((
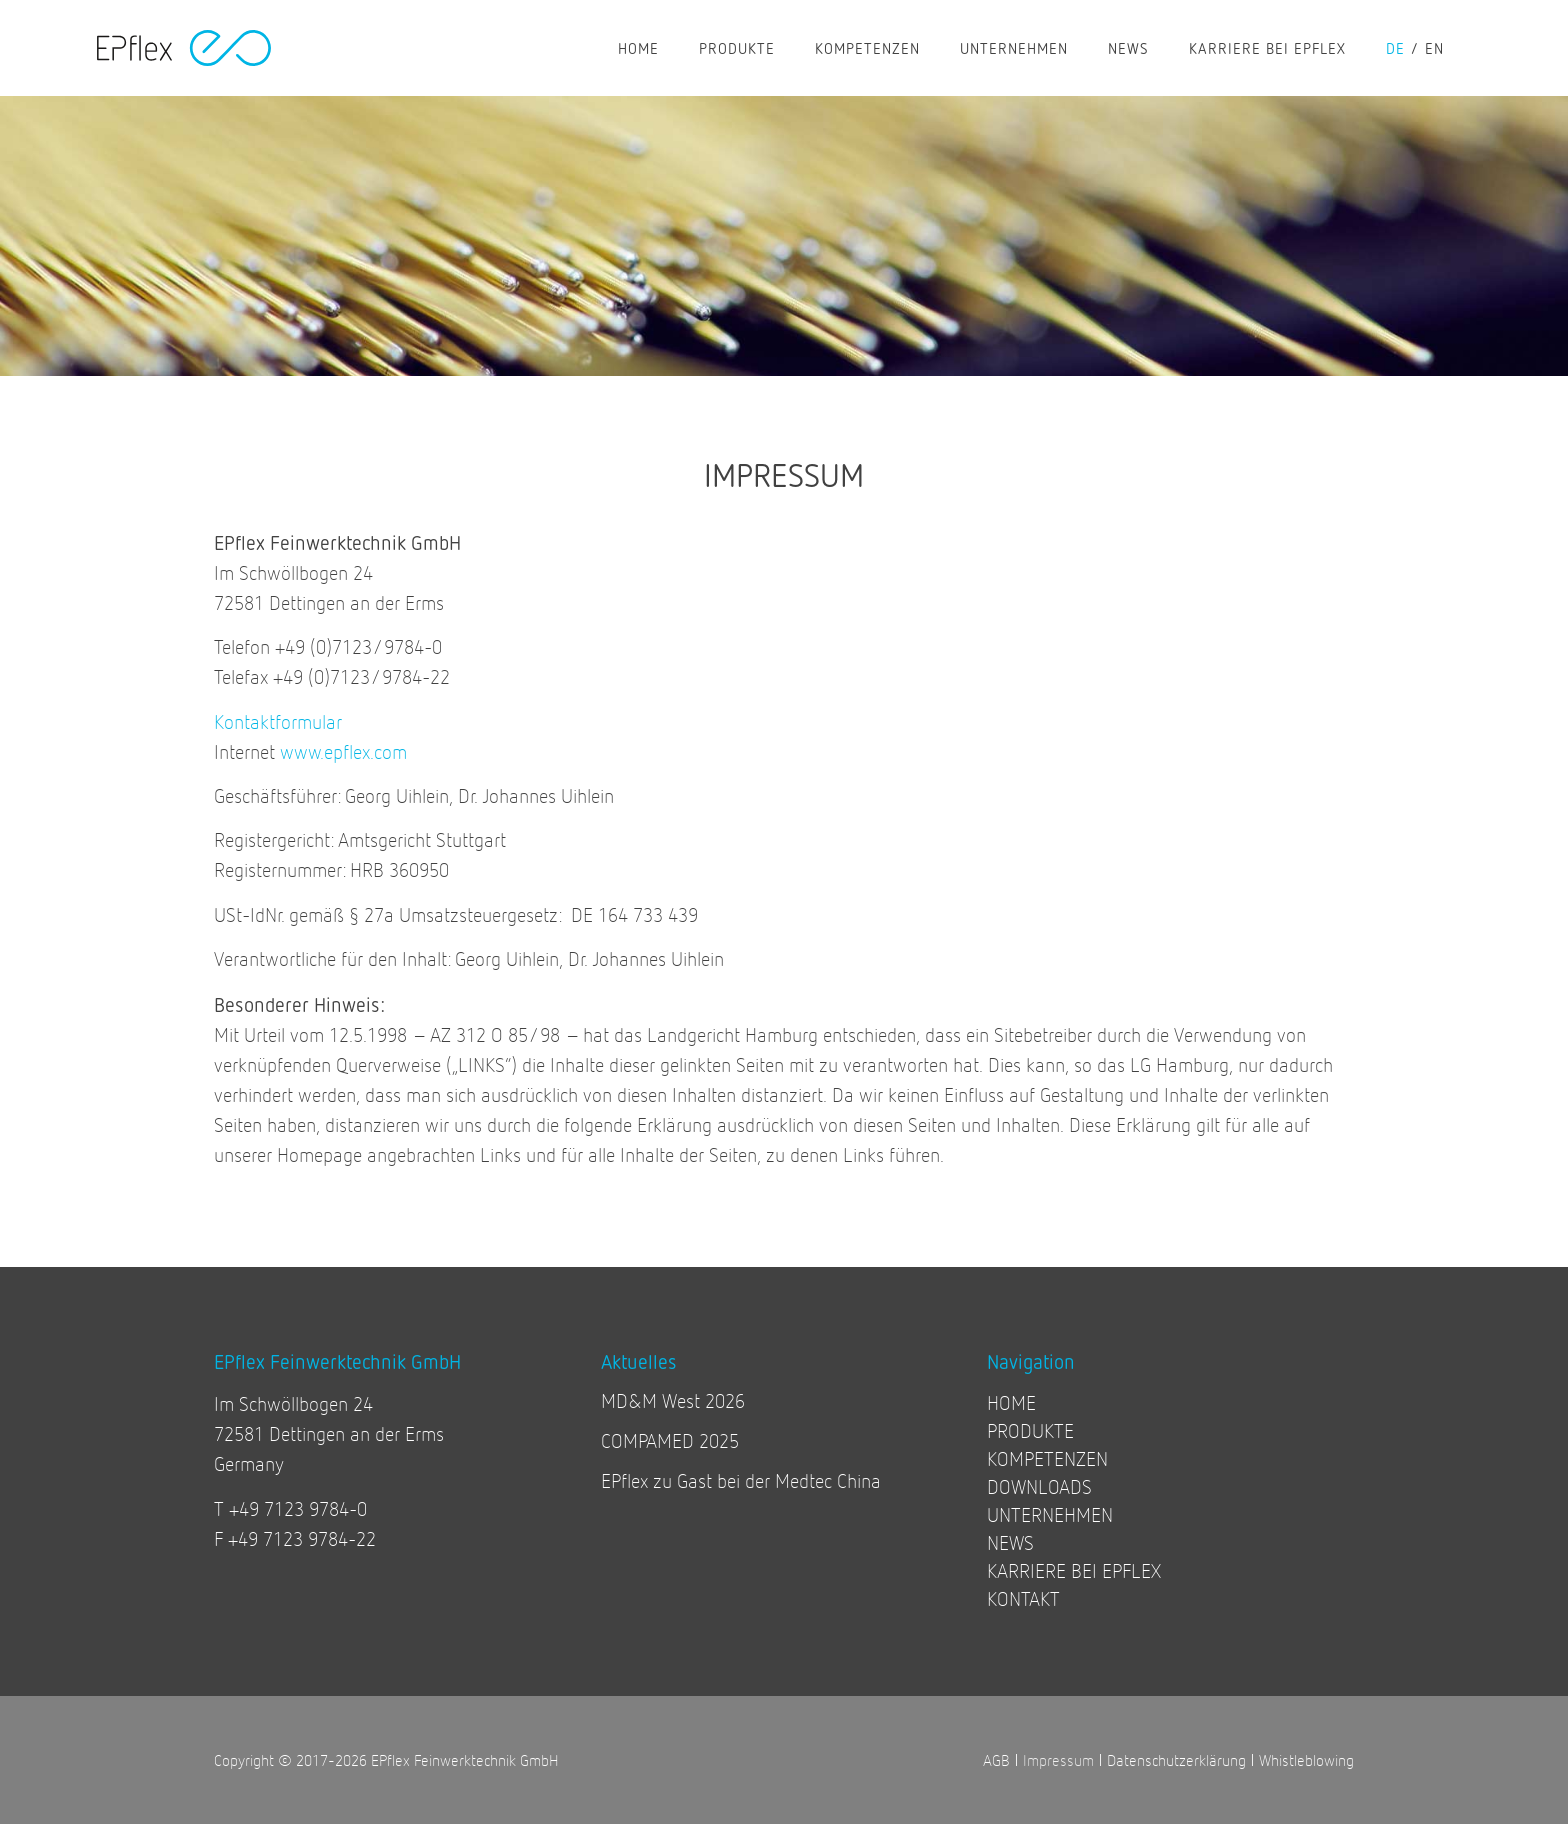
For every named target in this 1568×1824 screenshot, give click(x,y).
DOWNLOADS (1039, 1486)
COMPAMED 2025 (670, 1440)
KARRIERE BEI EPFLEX (1267, 48)
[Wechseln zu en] (1444, 48)
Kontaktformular (278, 721)
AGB (996, 1759)
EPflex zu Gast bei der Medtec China (741, 1480)
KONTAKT (1023, 1598)
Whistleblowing (1306, 1759)
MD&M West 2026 (673, 1400)
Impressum (1058, 1759)
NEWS (1128, 48)
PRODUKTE (737, 48)
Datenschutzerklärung (1176, 1759)
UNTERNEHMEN (1014, 48)
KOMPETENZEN (867, 48)
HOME (638, 48)
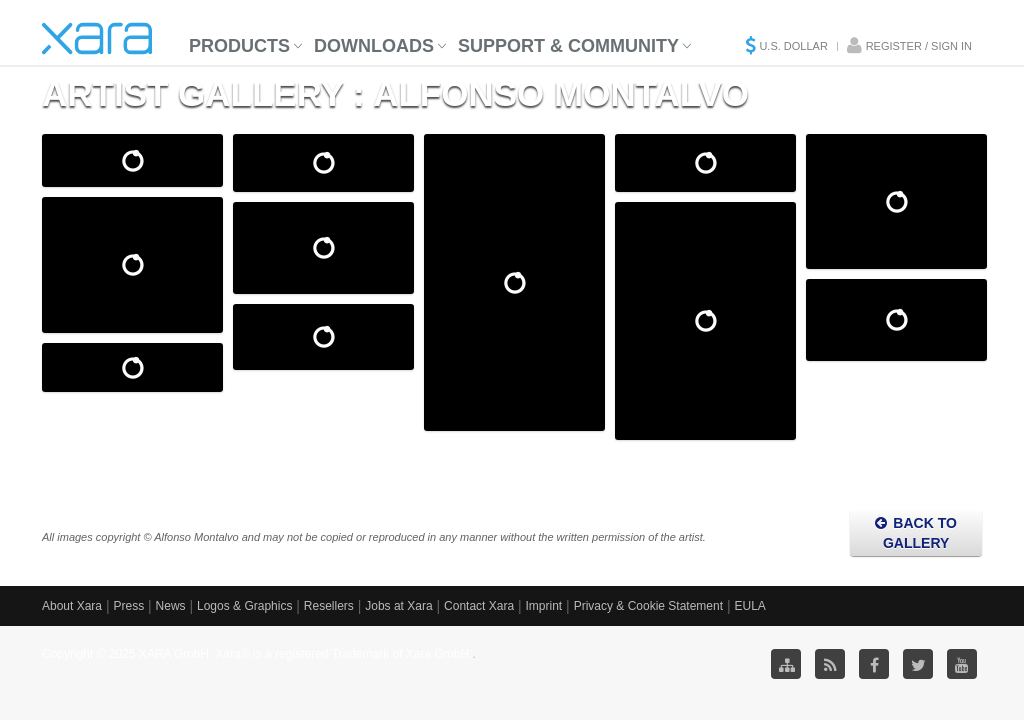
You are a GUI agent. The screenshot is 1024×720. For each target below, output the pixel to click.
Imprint (544, 606)
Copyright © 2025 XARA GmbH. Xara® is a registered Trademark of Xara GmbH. (257, 654)
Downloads (374, 46)
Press (128, 606)
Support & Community (568, 46)
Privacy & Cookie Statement (648, 606)
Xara (97, 38)
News (171, 606)
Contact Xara (479, 606)
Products (239, 46)
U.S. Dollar (793, 46)
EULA (749, 606)
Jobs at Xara (398, 606)
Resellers (329, 606)
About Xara (72, 606)
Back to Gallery (915, 533)
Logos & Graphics (244, 606)
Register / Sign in (919, 46)
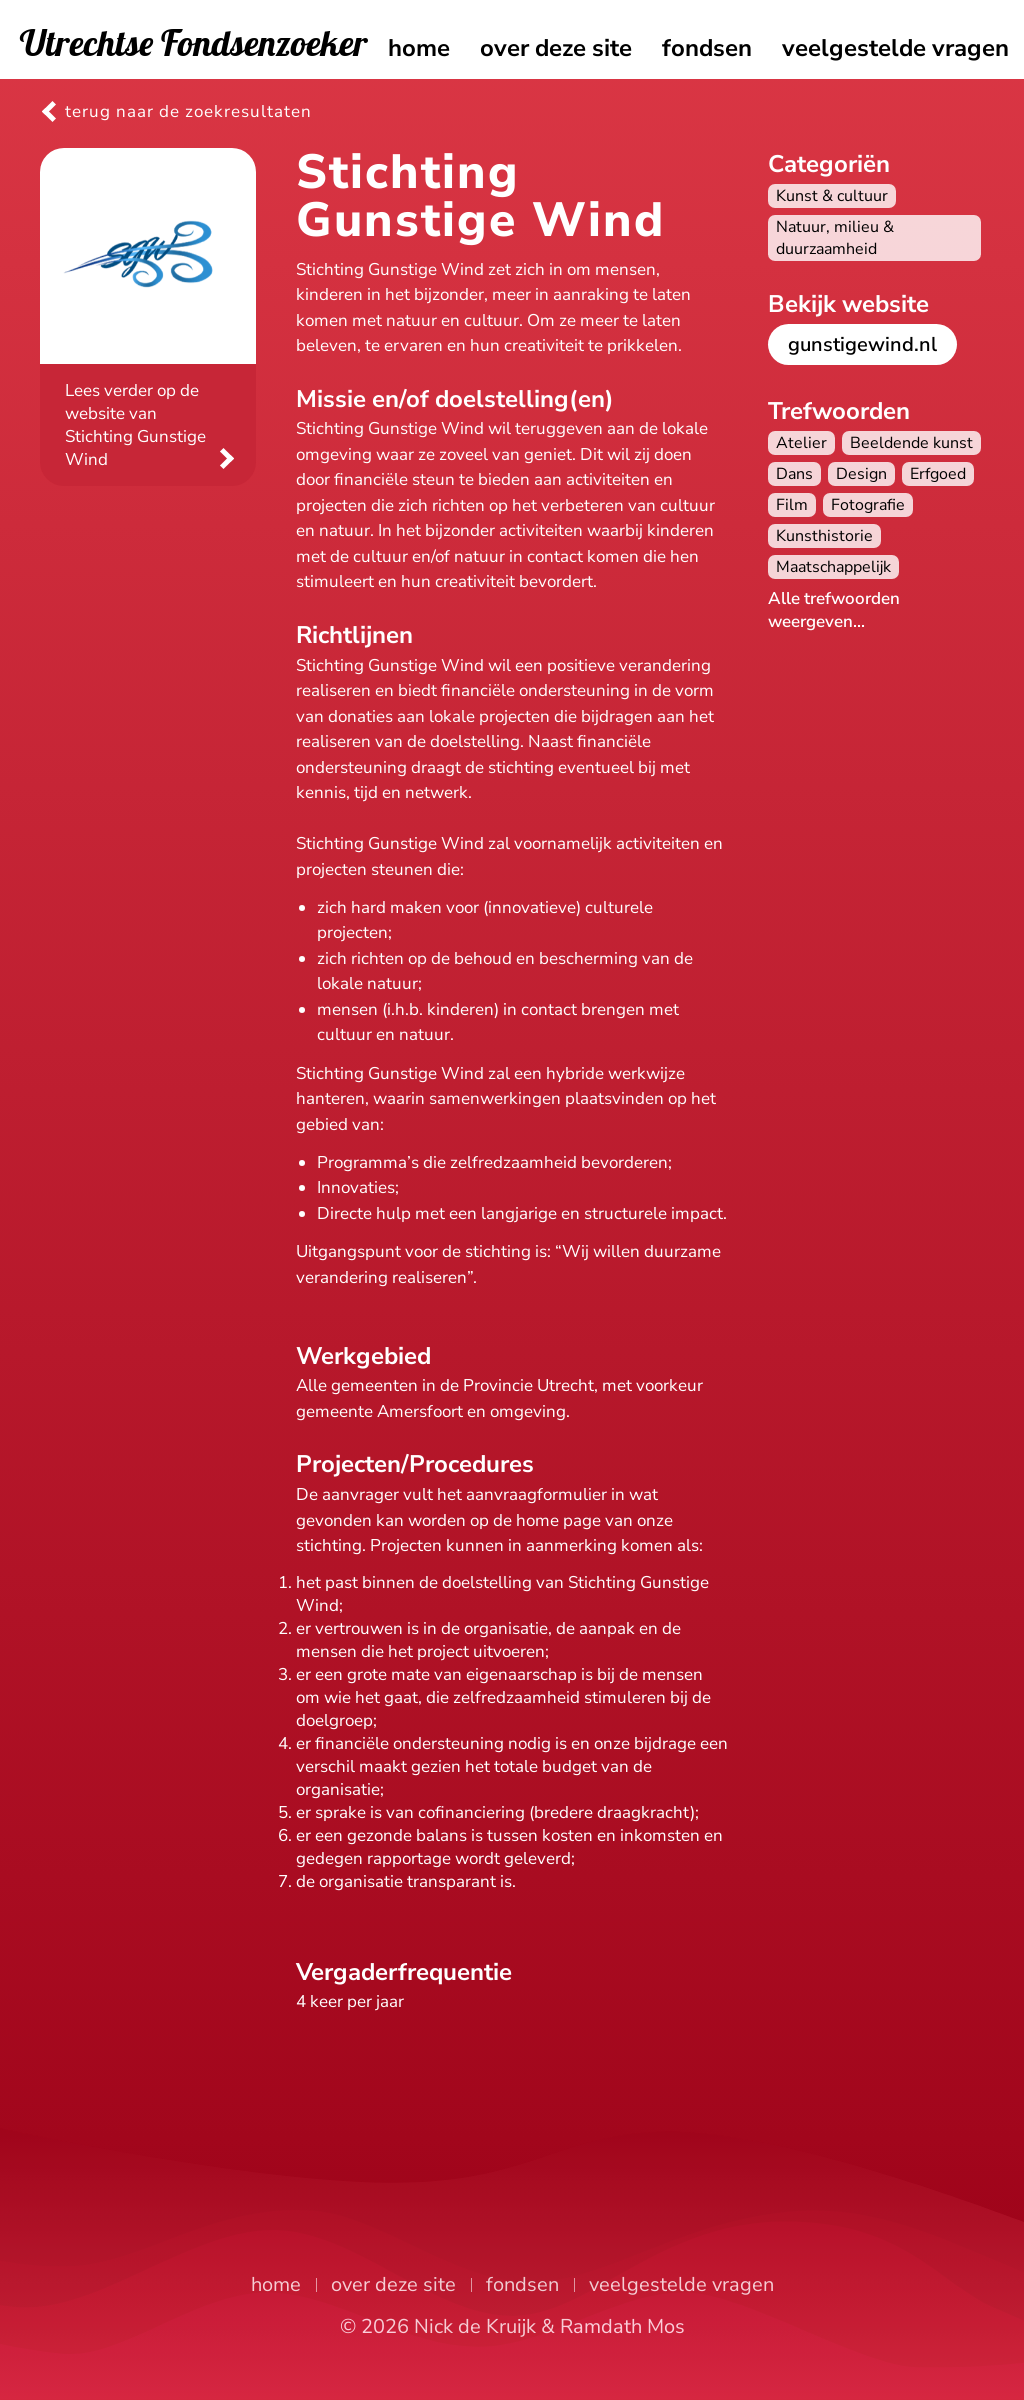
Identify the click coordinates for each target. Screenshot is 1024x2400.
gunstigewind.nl (862, 344)
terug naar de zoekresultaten (188, 111)
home (419, 48)
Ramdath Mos (622, 2326)
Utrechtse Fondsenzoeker (194, 42)
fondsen (707, 48)
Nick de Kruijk (475, 2326)
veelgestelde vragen (895, 48)
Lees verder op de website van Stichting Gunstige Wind (135, 425)
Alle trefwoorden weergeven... (834, 610)
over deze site (556, 48)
))
STATED TASK. Rewrite the listing from its start through the line containing "Contact Xara (479, 606)", both ends included, as a two-column CSV with the headers "target" and "click". Put each request's text and its answer in one quoted field apiece, with line breaks replaced by spaces, and leave out the pictures.

THE SOLUTION.
target,click
"For every named target in this 1568×1824 screenshot, give click(x,y). DOWNLOADS","(1039, 1486)"
"COMPAMED 2025","(670, 1440)"
"KARRIERE BEI EPFLEX","(1267, 48)"
"[Wechseln zu en]","(1444, 48)"
"Kontaktformular","(278, 721)"
"AGB","(996, 1759)"
"EPflex zu Gast bei der Medtec China","(741, 1480)"
"KONTAKT","(1023, 1598)"
"Whistleblowing","(1306, 1759)"
"MD&M West 2026","(673, 1400)"
"Impressum","(1058, 1759)"
"NEWS","(1128, 48)"
"PRODUKTE","(737, 48)"
"Datenschutzerklärung","(1176, 1759)"
"UNTERNEHMEN","(1014, 48)"
"KOMPETENZEN","(867, 48)"
"HOME","(638, 48)"
"You are a GUI agent. The screenshot is 1024×720. For each target below, output the pixel to click. Imprint","(544, 606)"
"Copyright © 2025 XARA GmbH. Xara® is a registered Trademark of Xara GmbH.","(257, 654)"
"Downloads","(374, 46)"
"Press","(128, 606)"
"Support & Community","(568, 46)"
"Privacy & Cookie Statement","(648, 606)"
"Xara","(97, 38)"
"News","(171, 606)"
"Contact Xara","(479, 606)"